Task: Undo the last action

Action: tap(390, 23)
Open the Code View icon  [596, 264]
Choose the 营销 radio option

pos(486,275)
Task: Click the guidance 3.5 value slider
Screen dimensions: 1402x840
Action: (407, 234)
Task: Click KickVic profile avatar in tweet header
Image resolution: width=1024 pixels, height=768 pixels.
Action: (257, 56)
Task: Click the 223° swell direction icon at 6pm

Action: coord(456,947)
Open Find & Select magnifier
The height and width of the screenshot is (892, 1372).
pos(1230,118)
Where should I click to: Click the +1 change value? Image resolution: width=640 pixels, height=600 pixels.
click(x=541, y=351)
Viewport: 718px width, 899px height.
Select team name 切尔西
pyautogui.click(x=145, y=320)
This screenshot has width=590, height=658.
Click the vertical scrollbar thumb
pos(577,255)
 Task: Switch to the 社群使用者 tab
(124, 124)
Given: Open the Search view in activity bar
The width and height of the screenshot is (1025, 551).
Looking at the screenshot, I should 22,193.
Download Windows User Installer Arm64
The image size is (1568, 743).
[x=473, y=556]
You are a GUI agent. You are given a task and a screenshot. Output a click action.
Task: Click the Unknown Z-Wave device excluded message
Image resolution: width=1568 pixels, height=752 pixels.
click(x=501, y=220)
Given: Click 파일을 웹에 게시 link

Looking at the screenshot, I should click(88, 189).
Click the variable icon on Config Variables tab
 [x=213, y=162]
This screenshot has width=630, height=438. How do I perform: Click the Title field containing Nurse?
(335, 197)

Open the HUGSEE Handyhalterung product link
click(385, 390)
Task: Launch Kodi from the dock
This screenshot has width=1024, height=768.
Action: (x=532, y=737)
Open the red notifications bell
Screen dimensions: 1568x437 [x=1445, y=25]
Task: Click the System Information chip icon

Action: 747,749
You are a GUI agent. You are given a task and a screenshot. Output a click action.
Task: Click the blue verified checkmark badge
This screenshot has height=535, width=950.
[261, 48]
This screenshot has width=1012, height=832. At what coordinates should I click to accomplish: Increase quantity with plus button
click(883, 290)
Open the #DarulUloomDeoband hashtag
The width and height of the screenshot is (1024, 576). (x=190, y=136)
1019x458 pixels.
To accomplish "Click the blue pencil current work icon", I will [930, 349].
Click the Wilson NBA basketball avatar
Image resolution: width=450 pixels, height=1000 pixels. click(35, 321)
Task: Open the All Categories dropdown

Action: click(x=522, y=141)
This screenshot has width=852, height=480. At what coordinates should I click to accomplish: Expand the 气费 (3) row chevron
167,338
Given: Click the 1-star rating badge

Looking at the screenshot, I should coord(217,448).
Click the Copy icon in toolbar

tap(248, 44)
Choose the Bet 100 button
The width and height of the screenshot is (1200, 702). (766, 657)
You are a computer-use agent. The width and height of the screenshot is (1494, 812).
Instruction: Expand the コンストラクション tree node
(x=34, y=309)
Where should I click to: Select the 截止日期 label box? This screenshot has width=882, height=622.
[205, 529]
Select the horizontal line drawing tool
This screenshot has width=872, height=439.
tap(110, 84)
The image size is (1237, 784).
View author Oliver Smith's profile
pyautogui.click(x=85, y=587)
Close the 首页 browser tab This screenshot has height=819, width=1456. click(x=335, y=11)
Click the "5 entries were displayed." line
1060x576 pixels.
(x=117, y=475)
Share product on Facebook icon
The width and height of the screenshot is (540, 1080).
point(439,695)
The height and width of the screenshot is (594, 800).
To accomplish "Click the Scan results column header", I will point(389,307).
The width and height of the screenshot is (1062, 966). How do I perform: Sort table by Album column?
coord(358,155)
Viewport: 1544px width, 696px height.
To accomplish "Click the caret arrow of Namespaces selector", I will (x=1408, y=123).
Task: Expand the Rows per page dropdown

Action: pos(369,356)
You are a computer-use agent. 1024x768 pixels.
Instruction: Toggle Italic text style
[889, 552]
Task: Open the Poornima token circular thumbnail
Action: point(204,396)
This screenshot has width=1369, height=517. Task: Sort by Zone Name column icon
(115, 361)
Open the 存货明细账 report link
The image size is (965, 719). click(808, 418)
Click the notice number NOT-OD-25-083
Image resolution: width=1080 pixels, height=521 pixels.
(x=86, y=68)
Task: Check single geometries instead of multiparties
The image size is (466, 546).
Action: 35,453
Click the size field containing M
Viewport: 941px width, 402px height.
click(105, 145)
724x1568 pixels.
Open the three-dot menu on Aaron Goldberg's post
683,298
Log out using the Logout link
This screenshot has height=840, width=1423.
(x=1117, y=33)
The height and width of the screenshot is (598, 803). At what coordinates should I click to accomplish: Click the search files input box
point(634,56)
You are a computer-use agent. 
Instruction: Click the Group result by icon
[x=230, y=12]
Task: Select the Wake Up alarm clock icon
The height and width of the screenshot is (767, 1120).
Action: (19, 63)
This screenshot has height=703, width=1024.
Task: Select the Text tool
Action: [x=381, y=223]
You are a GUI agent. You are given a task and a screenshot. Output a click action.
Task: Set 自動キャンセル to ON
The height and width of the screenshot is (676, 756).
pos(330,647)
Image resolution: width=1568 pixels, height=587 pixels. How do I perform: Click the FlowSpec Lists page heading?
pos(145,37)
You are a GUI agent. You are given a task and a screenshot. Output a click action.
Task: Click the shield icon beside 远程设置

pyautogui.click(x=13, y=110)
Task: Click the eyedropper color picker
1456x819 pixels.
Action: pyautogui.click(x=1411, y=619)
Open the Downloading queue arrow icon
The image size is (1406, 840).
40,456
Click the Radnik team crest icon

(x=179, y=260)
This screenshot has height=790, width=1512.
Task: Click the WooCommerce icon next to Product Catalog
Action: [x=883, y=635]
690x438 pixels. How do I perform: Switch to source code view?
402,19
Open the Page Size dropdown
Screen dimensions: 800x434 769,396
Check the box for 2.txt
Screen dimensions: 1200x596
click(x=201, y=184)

— Problem description —
Copy the material above word for word, starting at the line that contains "You are a computer-use agent. The" and ending after the line that contains "The image size is (965, 719). click(808, 418)".

— Solution for this problem —
You are a computer-use agent. The width and height of the screenshot is (1494, 812).
Instruction: Expand the コンストラクション tree node
(x=34, y=309)
Where should I click to: Select the 截止日期 label box? This screenshot has width=882, height=622.
[205, 529]
Select the horizontal line drawing tool
This screenshot has width=872, height=439.
tap(110, 84)
The image size is (1237, 784).
View author Oliver Smith's profile
pyautogui.click(x=85, y=587)
Close the 首页 browser tab This screenshot has height=819, width=1456. click(x=335, y=11)
Click the "5 entries were displayed." line
1060x576 pixels.
(x=117, y=475)
Share product on Facebook icon
The width and height of the screenshot is (540, 1080).
point(439,695)
The height and width of the screenshot is (594, 800).
To accomplish "Click the Scan results column header", I will point(389,307).
The width and height of the screenshot is (1062, 966). How do I perform: Sort table by Album column?
coord(358,155)
Viewport: 1544px width, 696px height.
To accomplish "Click the caret arrow of Namespaces selector", I will (x=1408, y=123).
Task: Expand the Rows per page dropdown

Action: pos(369,356)
You are a computer-use agent. 1024x768 pixels.
Instruction: Toggle Italic text style
[889, 552]
Task: Open the Poornima token circular thumbnail
Action: point(204,396)
This screenshot has width=1369, height=517. Task: Sort by Zone Name column icon
(115, 361)
Open the 存货明细账 report link
The image size is (965, 719). click(808, 418)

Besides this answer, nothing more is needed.